I confirm I see same on the agmini system. Two problems: (a) error message is wrong, it's a
short read, not a read error (clue: read() syscall does not return "no such file"). (b)
mlogger is supposed to write history in record-size blocks, read in the same record size
blocks. UNIX file semantics require that both reader and writer see read() and write() as
atomic, even on NFS, so mhttpd should never see partially written history records. I can
debug this on the agmini system. Probably should.

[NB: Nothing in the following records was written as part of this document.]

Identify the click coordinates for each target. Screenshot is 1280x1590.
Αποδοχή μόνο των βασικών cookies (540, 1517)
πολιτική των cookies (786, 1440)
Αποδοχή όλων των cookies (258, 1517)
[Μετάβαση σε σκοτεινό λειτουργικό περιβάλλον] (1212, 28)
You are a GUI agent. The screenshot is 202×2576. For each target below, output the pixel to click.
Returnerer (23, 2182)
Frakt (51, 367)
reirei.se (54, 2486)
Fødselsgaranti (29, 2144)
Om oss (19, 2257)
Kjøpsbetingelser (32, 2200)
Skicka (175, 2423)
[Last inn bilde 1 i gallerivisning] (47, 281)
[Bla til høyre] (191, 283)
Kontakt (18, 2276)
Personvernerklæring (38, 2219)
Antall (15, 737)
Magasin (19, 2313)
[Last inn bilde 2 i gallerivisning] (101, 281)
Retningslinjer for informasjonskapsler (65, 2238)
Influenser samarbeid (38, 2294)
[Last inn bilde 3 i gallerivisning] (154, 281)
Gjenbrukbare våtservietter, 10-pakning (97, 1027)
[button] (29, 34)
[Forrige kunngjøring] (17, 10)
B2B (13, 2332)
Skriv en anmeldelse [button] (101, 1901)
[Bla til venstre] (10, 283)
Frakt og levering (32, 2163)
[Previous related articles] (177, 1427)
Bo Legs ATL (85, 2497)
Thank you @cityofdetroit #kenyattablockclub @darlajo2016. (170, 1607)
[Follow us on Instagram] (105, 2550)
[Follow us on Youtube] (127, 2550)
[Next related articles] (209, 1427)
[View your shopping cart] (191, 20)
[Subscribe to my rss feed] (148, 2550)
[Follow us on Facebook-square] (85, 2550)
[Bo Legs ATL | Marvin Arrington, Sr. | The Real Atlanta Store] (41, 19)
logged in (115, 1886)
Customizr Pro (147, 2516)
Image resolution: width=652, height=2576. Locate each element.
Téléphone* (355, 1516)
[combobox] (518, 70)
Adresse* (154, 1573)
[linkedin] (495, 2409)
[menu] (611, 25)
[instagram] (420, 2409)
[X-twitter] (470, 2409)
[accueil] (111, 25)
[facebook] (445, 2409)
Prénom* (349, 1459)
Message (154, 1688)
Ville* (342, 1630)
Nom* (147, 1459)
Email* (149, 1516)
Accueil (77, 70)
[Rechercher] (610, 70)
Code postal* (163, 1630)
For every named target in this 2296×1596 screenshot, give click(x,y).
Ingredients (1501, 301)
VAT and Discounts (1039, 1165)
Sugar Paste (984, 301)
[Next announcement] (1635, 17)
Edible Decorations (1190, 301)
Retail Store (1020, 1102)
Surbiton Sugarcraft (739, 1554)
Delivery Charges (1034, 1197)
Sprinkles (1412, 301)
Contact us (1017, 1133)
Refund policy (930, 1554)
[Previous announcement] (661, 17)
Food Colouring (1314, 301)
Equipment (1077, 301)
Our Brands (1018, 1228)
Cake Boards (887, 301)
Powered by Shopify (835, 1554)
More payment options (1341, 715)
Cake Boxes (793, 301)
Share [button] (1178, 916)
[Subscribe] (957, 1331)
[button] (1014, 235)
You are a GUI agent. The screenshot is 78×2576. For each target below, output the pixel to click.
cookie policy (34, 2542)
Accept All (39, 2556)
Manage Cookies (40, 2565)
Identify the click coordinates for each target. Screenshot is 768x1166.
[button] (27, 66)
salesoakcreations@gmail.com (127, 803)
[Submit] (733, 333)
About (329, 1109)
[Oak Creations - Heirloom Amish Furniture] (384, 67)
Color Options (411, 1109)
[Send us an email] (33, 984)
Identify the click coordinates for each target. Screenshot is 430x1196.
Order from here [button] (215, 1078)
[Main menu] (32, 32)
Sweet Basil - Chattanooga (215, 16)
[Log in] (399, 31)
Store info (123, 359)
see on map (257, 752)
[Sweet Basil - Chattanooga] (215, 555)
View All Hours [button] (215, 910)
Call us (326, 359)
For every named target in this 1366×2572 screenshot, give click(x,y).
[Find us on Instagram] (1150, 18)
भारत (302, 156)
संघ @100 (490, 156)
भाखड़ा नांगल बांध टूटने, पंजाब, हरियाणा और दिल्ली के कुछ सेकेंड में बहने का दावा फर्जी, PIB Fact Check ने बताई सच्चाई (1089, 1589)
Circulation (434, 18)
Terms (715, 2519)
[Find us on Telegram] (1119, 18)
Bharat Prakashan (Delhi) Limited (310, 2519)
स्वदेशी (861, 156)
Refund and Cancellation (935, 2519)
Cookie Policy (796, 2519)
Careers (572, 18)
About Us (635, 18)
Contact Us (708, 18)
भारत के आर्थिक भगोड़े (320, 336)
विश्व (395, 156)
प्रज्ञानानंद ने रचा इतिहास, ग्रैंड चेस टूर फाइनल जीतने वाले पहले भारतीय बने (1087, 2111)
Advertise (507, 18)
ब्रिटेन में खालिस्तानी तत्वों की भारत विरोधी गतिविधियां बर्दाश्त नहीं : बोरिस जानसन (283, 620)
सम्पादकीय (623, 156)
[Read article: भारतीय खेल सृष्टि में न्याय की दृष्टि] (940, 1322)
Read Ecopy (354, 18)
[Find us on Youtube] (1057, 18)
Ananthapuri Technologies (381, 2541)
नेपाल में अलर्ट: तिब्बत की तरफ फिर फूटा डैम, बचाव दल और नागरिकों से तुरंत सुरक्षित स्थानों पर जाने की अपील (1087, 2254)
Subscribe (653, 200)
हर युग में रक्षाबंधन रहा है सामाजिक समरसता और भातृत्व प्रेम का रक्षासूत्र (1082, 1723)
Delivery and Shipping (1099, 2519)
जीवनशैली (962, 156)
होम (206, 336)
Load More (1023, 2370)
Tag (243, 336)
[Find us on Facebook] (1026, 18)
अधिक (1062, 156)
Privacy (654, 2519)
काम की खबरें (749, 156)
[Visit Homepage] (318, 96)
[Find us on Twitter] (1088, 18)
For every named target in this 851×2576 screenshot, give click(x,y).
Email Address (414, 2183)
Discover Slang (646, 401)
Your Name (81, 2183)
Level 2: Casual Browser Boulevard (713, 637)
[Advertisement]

Problem (a) fixed in commit bb423c8680cc67220312534403840442868f2b3b, if you update, you
should see error messages about "short read" and the read sizes it reports are very
interesting, please put them in the elog here.
K.O.
> We sporadically (like once per few hours) have an error message when we access the
> history plots through mhttpd:
>
> 07:21:35.109 2023/08/03 [mhttpd,ERROR]
> [history_schema.cxx:2345:FileHistory::read_data,ERROR] Cannot read
> '/data2/history/mhf_1690890685_20230801_dc_hv.dat', read() errno 2 (No such file
> or directory)
>
> When I log in to the machine, I properly see the file and also can access it
>
> [meg@megon02 history]$ ls -l mhf_1690890685_20230801_dc_hv.dat
> -rw-rw-r--. 1 meg meg 34176312 Aug 3 07:23 mhf_1690890685_20230801_dc_hv.dat
>
> and I also can dump that file.
>
> When I try again with mhttpd, I properly see that file.
>
> Now in principle this is not a problem, but the error message is annoying, since this
> is the only error we get in 24 hours. I attached a 24h log to see what I mean. If this
> is an OS issue, I wonder if we should add code to retry the file access in case we get
> that error.
>
> Anybody seen a similar thing?
>
> Best,
> Stefan |